Tempur-Pedic Has Been Tossing And Turning Due To Its Restless Performance
It is no surprise that after Tempur-Pedic (TPX) released its Q3 2012 earnings, investors dumped shares in after-hours trading, causing a whopping 20% drop. Tempur-Pedic closed at $25.40 per share on October 26, 2012 – down more than 50% year-to-date – mainly caused by three huge single-day selloffs. The first sell-off happened on April 20, after Tempur-Pedic confirmed its FY 2012 guidance at the lower range of analysts’ estimates. At that moment, we realized the company’s growth was no longer accelerating. The second sell-off happened on June 6, after Tempur-Pedic issued its Q2 2012 guidance below analysts’ estimates, and lowered FY 2012 guidance.
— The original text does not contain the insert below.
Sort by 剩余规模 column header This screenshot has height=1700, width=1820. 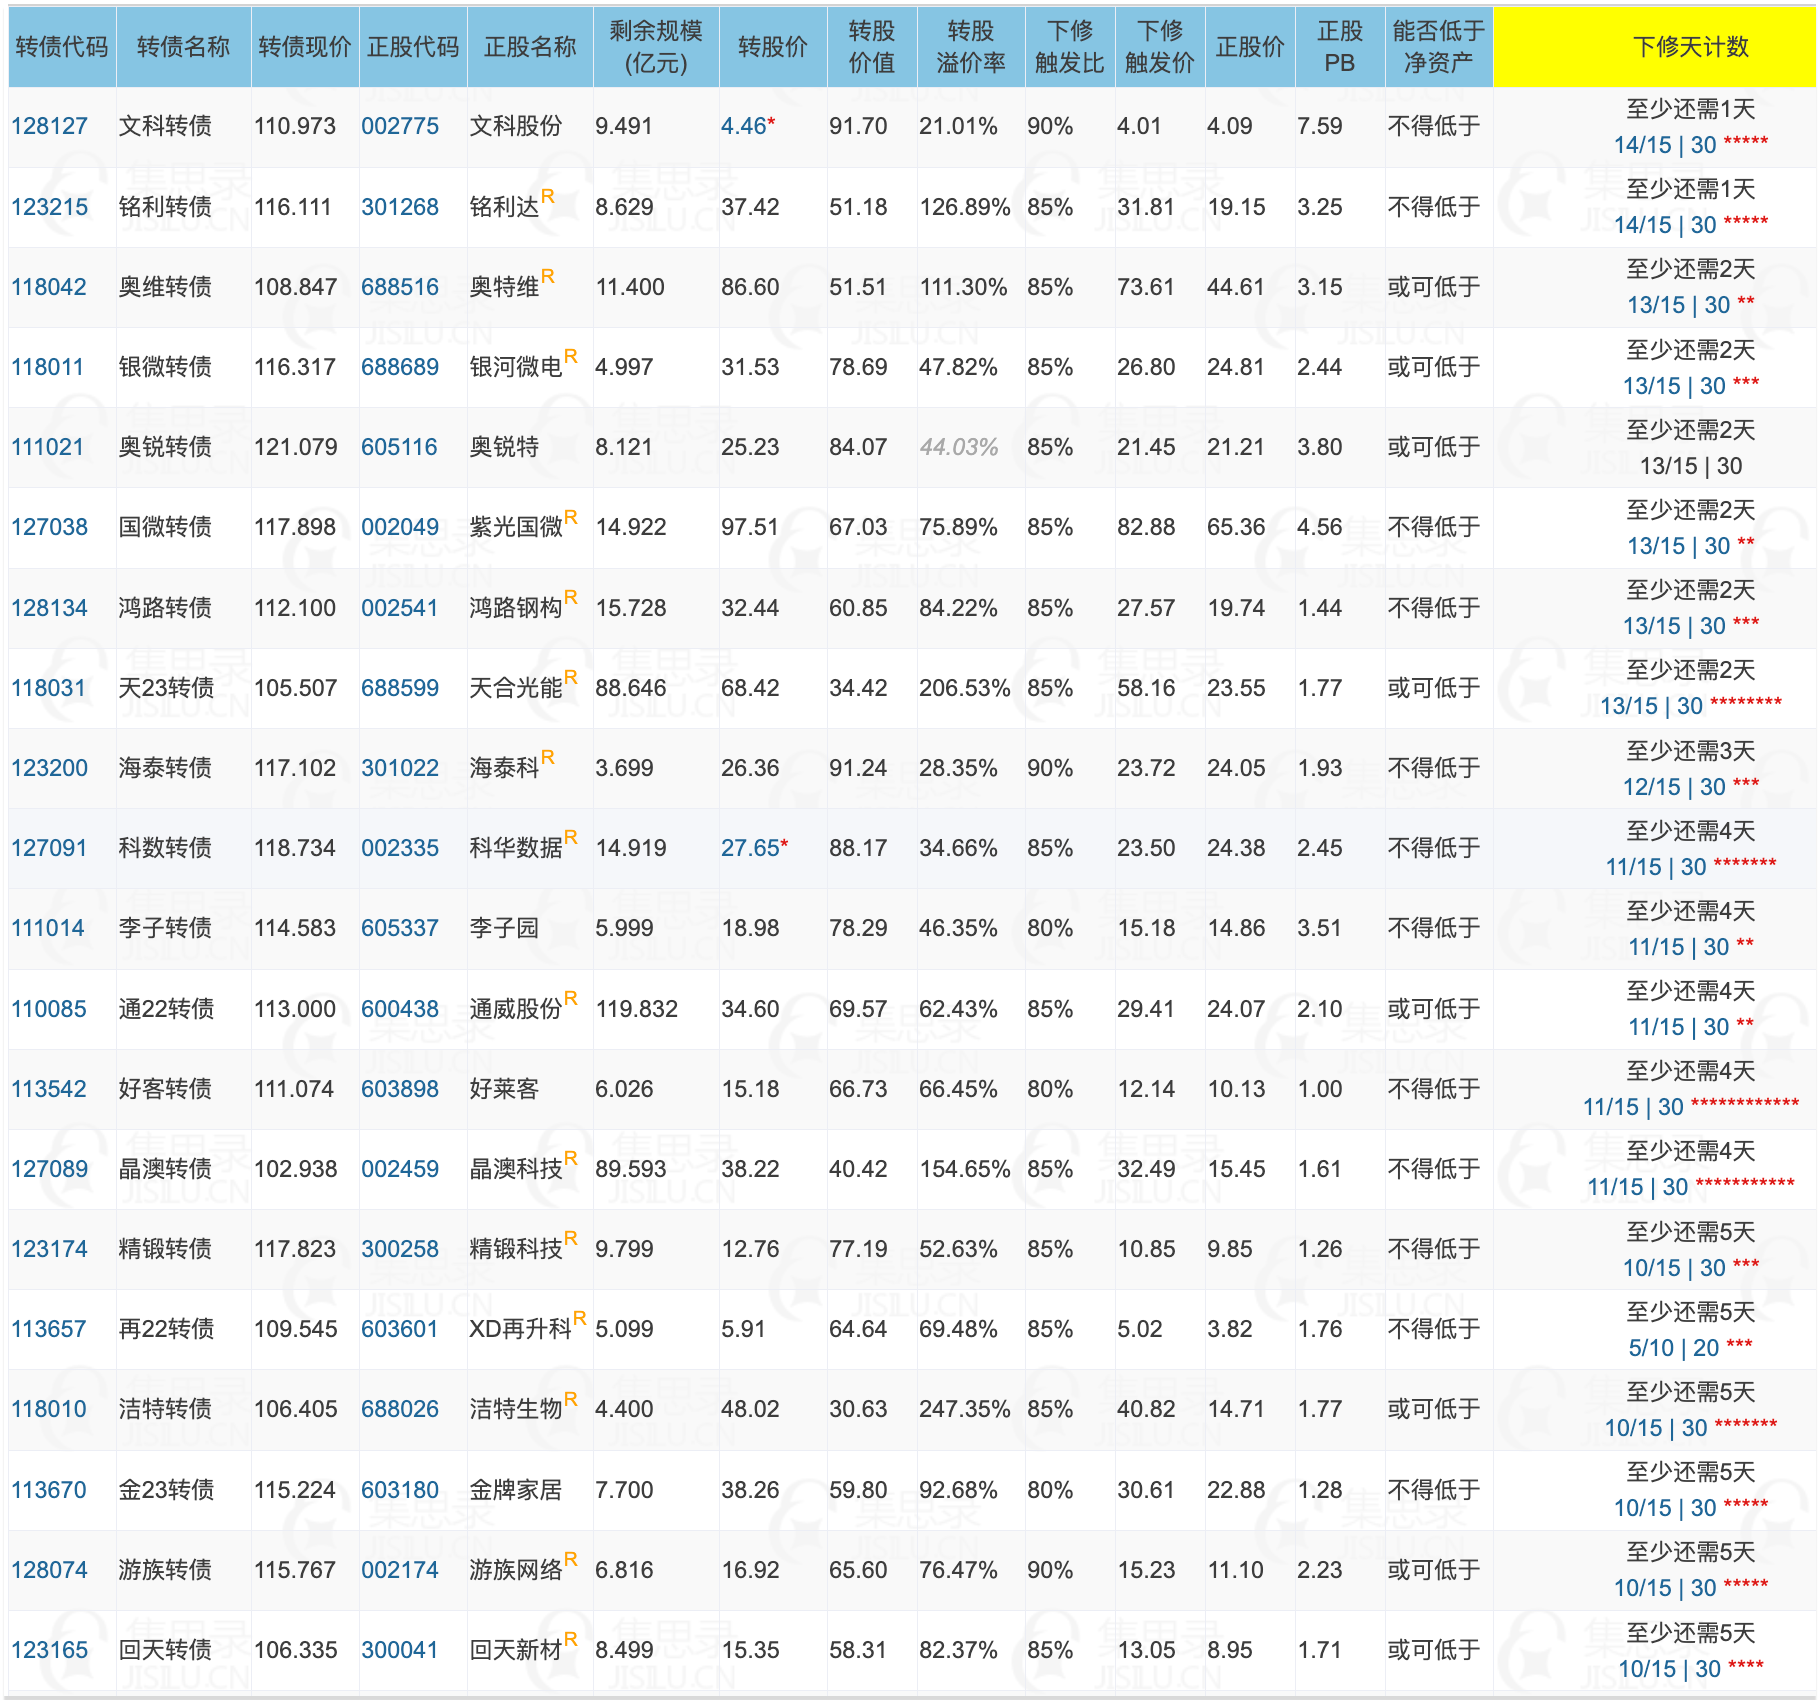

We saw that the company was losing the competitive advantage that it once had. The third and most recent sell-off happened on October 23, after Tempur-Pedic reported disappointing quarter results. It is clear now that the company is no longer the high-growth, industry-dominating company it once was.
Sales for Q3 2012 declined 9% (down 7% on a constant currency basis) compared to Q3 2011. North American sales declined 14%, while international sales increased 3% (increased 11% on a constant currency basis). EPS for Q3 2012 was negative $0.03, which is largely caused by one-time charges related to the Sealy (ZZ) acquisition. Adjusted EPS was $0.70, which excludes the tax impact from the repatriation of foreign earnings and the Sealy transaction costs, but includes an after-tax $0.09 per diluted share benefit from the long-term incentive stock compensation adjustment. However, the adjusted EPS is still down 22% compared to an EPS of $0.90 for the same quarter last year.
During Q3 2012, North American direct channel sales decreased by 15% to $17 million. One reason could be that consumers were more cautious before making purchases. Instead of buying directly online, they went to retail stores. The problem is that retail stores often carry competitors’ models that are similar and less expensive. Management stopped mentioning website traffic growth after Q1 2012 earnings call. We believe that even if website traffic is still growing, the conversion rate remains low.